◆ **TASK PROMPT**: Each entry is to be retyped exactly as it appears, and each image is to be dropped.

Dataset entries
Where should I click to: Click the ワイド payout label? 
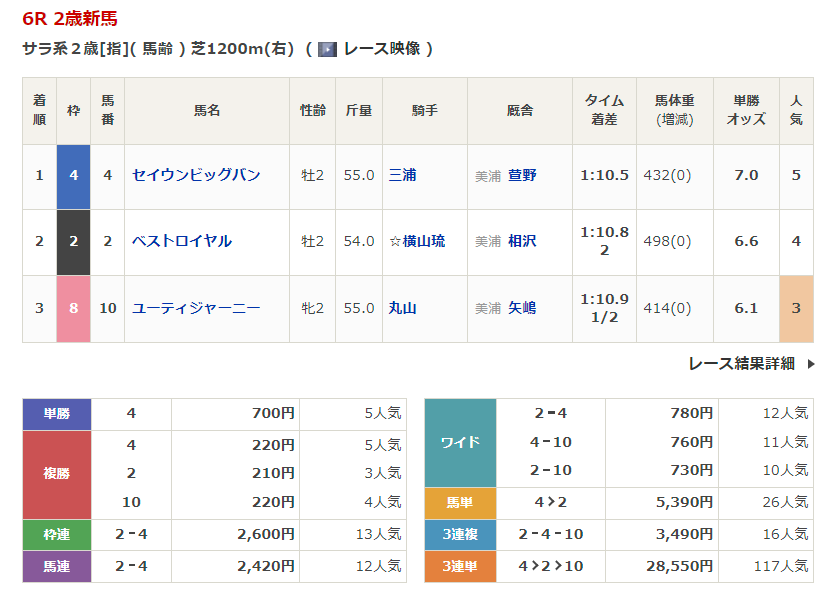[x=460, y=442]
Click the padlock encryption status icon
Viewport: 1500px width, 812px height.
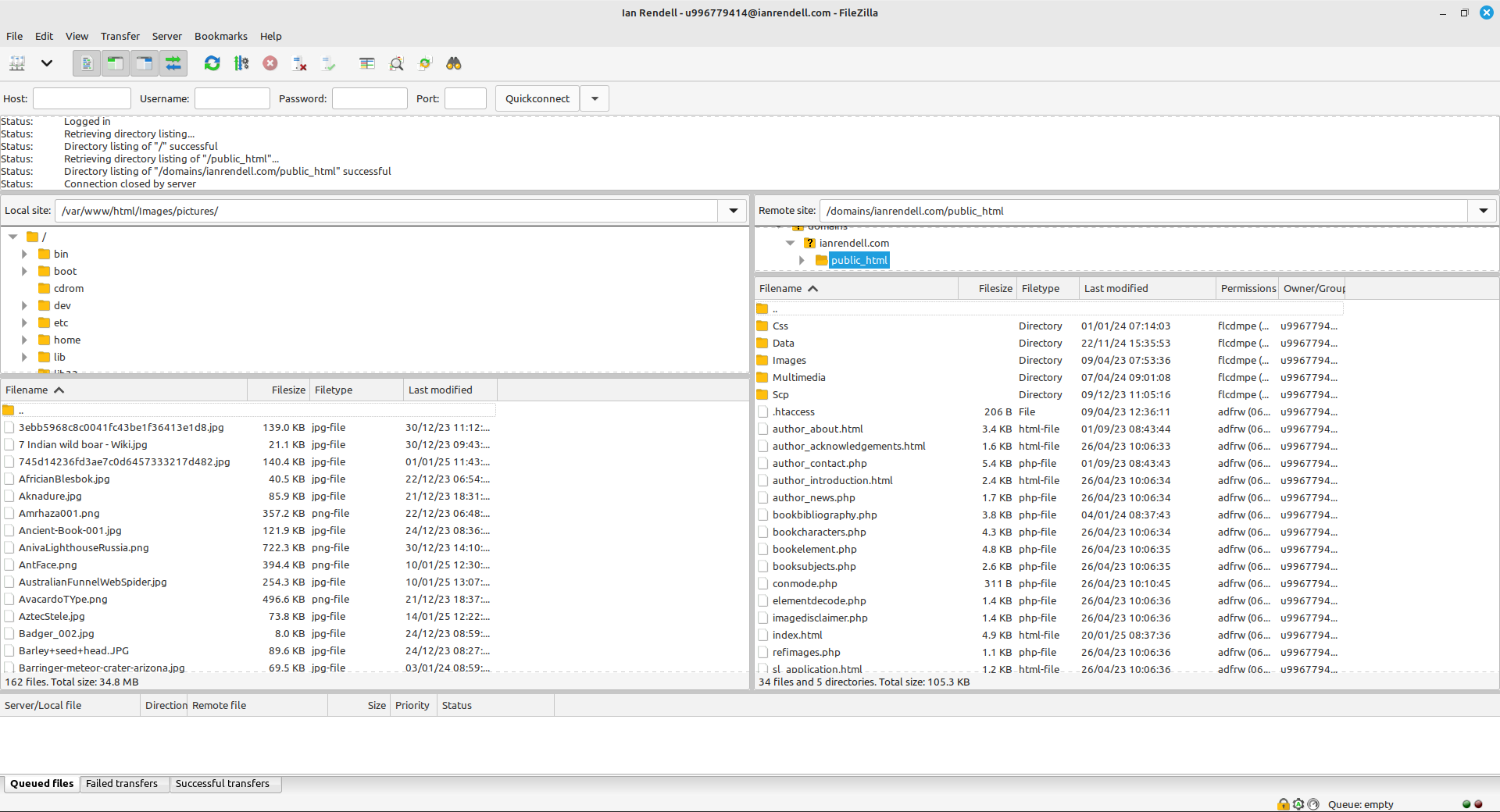tap(1283, 804)
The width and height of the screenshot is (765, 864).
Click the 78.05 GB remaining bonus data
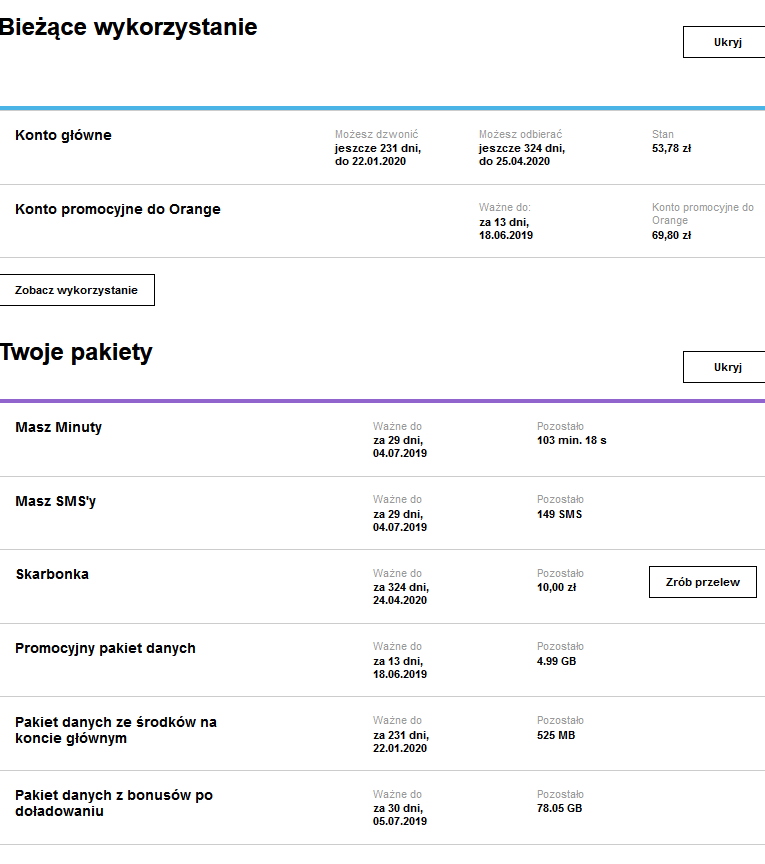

◆ **RESPONSE FOR THIS EXERCISE**:
Where should I click to: Click the ワイド payout label? 
[x=460, y=442]
Click the padlock encryption status icon
Viewport: 1500px width, 812px height.
tap(1283, 804)
The width and height of the screenshot is (765, 864).
Click the 78.05 GB remaining bonus data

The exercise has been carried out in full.